Une variété des trois chémotypes présentés est utile :
– Pour le CT caryophyllène/humulène ou ischwarane (anti-inflammatoire), le Katrafay est la plus courante. Le baume de Copahu (ou Copaïba) est la plus intéressante par sa composition (80-90 % de sesquiterpènes). Le poivre noir contient les mêmes actifs que le Copahu, en quantité deux fois moindre, avec un intérêt lié à l’effet tonique digestif associé.
– Pour le CT chamazulène, l’Achillée millefeuille, la moins connue des trois, est pourtant celle qui a en moyenne le plus fort % de chamazulène, et c’est aussi la moins chère.

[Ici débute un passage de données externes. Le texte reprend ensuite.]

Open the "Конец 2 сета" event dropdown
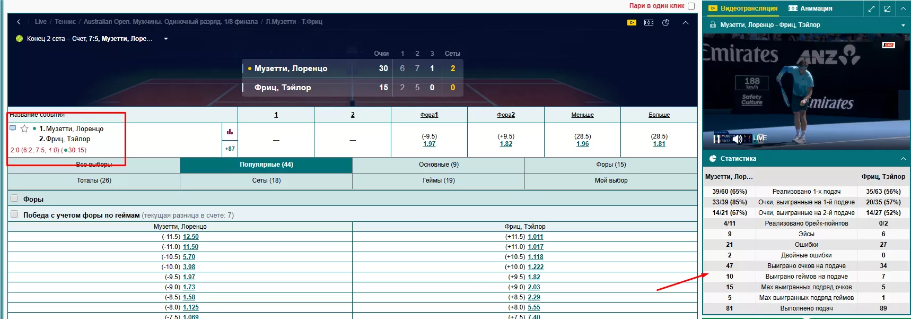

– Pour le CT sesquiterpènes/sesquiterpénols, deux huiles essentielles sont assez proches : le patchouli, plus riche en sesquiterpènes (avec un ensemble varié) privilégie théoriquement l’activité anti-inflammatoire, tandis que le Genévrier de Virginie, contenant davantage de sesquiterpénols (cédrol), pencherait a priori davantage vers la tonicité et décongestion veineuse et lymphatique. Mais cela reste hypothétique pour les propriétés réelles de chacune.
– Parmi les HE sesquiterpéniques à activité spécifique, la Myrrhe est adaptée aux soins cutanés, et l’Ylang-ylang qui a un parfum très particulier (non supporté par certaines personnes) cumule plusieurs activités diverses peut convenir à certains pus servir de produit polyvalent. Le Nard de l’Himalaya peut être recherché pour ses capacités particulières à tranquilliser l’esprit.